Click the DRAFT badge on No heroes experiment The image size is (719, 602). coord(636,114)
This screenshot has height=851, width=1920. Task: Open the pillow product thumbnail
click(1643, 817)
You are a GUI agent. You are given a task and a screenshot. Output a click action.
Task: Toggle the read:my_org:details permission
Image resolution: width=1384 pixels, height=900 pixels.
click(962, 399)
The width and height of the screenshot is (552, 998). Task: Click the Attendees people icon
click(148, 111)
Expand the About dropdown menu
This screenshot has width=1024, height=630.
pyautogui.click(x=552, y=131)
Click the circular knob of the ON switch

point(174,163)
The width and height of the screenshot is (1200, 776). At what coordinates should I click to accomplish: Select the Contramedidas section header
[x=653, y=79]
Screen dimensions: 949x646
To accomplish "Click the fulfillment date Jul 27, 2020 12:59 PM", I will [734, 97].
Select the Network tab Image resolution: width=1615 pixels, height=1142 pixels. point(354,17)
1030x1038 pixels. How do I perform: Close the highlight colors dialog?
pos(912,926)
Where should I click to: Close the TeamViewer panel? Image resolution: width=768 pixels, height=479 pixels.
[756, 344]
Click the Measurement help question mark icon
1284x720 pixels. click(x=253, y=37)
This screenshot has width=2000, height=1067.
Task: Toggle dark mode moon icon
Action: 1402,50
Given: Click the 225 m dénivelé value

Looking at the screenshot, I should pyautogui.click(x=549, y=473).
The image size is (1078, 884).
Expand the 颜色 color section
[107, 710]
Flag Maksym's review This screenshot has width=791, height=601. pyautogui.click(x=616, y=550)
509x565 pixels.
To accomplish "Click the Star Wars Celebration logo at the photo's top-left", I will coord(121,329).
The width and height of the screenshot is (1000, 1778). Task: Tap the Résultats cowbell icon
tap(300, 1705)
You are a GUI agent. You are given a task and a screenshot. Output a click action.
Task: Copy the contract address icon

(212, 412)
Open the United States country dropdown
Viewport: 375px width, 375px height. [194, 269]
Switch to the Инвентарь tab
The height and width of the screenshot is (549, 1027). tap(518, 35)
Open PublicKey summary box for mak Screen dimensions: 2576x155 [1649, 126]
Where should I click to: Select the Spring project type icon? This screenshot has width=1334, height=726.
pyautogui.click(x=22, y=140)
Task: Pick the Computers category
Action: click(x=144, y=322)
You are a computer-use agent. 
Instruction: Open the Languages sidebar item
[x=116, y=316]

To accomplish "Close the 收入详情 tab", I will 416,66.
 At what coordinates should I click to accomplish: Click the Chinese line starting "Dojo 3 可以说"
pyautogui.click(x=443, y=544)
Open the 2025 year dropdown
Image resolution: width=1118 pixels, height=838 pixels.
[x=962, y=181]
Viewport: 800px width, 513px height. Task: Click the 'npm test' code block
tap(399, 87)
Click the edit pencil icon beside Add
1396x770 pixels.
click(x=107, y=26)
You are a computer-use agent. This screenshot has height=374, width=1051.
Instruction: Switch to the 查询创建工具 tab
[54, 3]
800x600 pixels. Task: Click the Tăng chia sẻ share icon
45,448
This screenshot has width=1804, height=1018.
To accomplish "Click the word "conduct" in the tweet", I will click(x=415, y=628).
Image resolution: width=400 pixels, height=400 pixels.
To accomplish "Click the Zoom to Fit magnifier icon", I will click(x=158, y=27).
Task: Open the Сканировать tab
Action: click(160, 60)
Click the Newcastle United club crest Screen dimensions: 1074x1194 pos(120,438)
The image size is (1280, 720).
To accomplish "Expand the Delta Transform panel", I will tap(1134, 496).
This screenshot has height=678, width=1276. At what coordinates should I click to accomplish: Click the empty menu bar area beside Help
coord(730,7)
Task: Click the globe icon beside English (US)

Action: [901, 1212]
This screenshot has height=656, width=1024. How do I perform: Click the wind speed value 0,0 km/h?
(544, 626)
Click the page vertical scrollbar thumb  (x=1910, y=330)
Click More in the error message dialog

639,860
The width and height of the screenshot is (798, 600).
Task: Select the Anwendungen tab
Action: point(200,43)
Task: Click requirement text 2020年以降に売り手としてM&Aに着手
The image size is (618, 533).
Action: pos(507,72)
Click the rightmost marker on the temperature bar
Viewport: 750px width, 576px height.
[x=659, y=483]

▶ [Task prompt] Without any alteration, the preceding material should be retyped in full.

▶ [Response below]
Click the DRAFT badge on No heroes experiment The image size is (719, 602). coord(636,114)
This screenshot has height=851, width=1920. Task: Open the pillow product thumbnail
click(1643, 817)
You are a GUI agent. You are given a task and a screenshot. Output a click action.
Task: Toggle the read:my_org:details permission
Image resolution: width=1384 pixels, height=900 pixels.
click(962, 399)
The width and height of the screenshot is (552, 998). Task: Click the Attendees people icon
click(148, 111)
Expand the About dropdown menu
This screenshot has width=1024, height=630.
pyautogui.click(x=552, y=131)
Click the circular knob of the ON switch

point(174,163)
The width and height of the screenshot is (1200, 776). At what coordinates should I click to accomplish: Select the Contramedidas section header
[x=653, y=79]
Screen dimensions: 949x646
To accomplish "Click the fulfillment date Jul 27, 2020 12:59 PM", I will [734, 97].
Select the Network tab Image resolution: width=1615 pixels, height=1142 pixels. point(354,17)
1030x1038 pixels. How do I perform: Close the highlight colors dialog?
pos(912,926)
Where should I click to: Close the TeamViewer panel? Image resolution: width=768 pixels, height=479 pixels.
[756, 344]
Click the Measurement help question mark icon
1284x720 pixels. click(x=253, y=37)
This screenshot has width=2000, height=1067.
Task: Toggle dark mode moon icon
Action: 1402,50
Given: Click the 225 m dénivelé value

Looking at the screenshot, I should pyautogui.click(x=549, y=473).
The image size is (1078, 884).
Expand the 颜色 color section
[107, 710]
Flag Maksym's review This screenshot has width=791, height=601. pyautogui.click(x=616, y=550)
509x565 pixels.
To accomplish "Click the Star Wars Celebration logo at the photo's top-left", I will coord(121,329).
The width and height of the screenshot is (1000, 1778). Task: Tap the Résultats cowbell icon
tap(300, 1705)
You are a GUI agent. You are given a task and a screenshot. Output a click action.
Task: Copy the contract address icon

(212, 412)
Open the United States country dropdown
Viewport: 375px width, 375px height. [194, 269]
Switch to the Инвентарь tab
The height and width of the screenshot is (549, 1027). tap(518, 35)
Open PublicKey summary box for mak Screen dimensions: 2576x155 [1649, 126]
Where should I click to: Select the Spring project type icon? This screenshot has width=1334, height=726.
pyautogui.click(x=22, y=140)
Task: Pick the Computers category
Action: click(x=144, y=322)
You are a computer-use agent. 
Instruction: Open the Languages sidebar item
[x=116, y=316]

To accomplish "Close the 收入详情 tab", I will 416,66.
 At what coordinates should I click to accomplish: Click the Chinese line starting "Dojo 3 可以说"
pyautogui.click(x=443, y=544)
Open the 2025 year dropdown
Image resolution: width=1118 pixels, height=838 pixels.
[x=962, y=181]
Viewport: 800px width, 513px height. Task: Click the 'npm test' code block
tap(399, 87)
Click the edit pencil icon beside Add
1396x770 pixels.
click(x=107, y=26)
You are a computer-use agent. This screenshot has height=374, width=1051.
Instruction: Switch to the 查询创建工具 tab
[54, 3]
800x600 pixels. Task: Click the Tăng chia sẻ share icon
45,448
This screenshot has width=1804, height=1018.
To accomplish "Click the word "conduct" in the tweet", I will click(x=415, y=628).
Image resolution: width=400 pixels, height=400 pixels.
To accomplish "Click the Zoom to Fit magnifier icon", I will click(x=158, y=27).
Task: Open the Сканировать tab
Action: click(160, 60)
Click the Newcastle United club crest Screen dimensions: 1074x1194 pos(120,438)
The image size is (1280, 720).
To accomplish "Expand the Delta Transform panel", I will tap(1134, 496).
This screenshot has height=678, width=1276. At what coordinates should I click to accomplish: Click the empty menu bar area beside Help
coord(730,7)
Task: Click the globe icon beside English (US)

Action: [901, 1212]
This screenshot has height=656, width=1024. How do I perform: Click the wind speed value 0,0 km/h?
(544, 626)
Click the page vertical scrollbar thumb  (x=1910, y=330)
Click More in the error message dialog

639,860
The width and height of the screenshot is (798, 600).
Task: Select the Anwendungen tab
Action: point(200,43)
Task: Click requirement text 2020年以降に売り手としてM&Aに着手
The image size is (618, 533).
Action: pos(507,72)
Click the rightmost marker on the temperature bar
Viewport: 750px width, 576px height.
[x=659, y=483]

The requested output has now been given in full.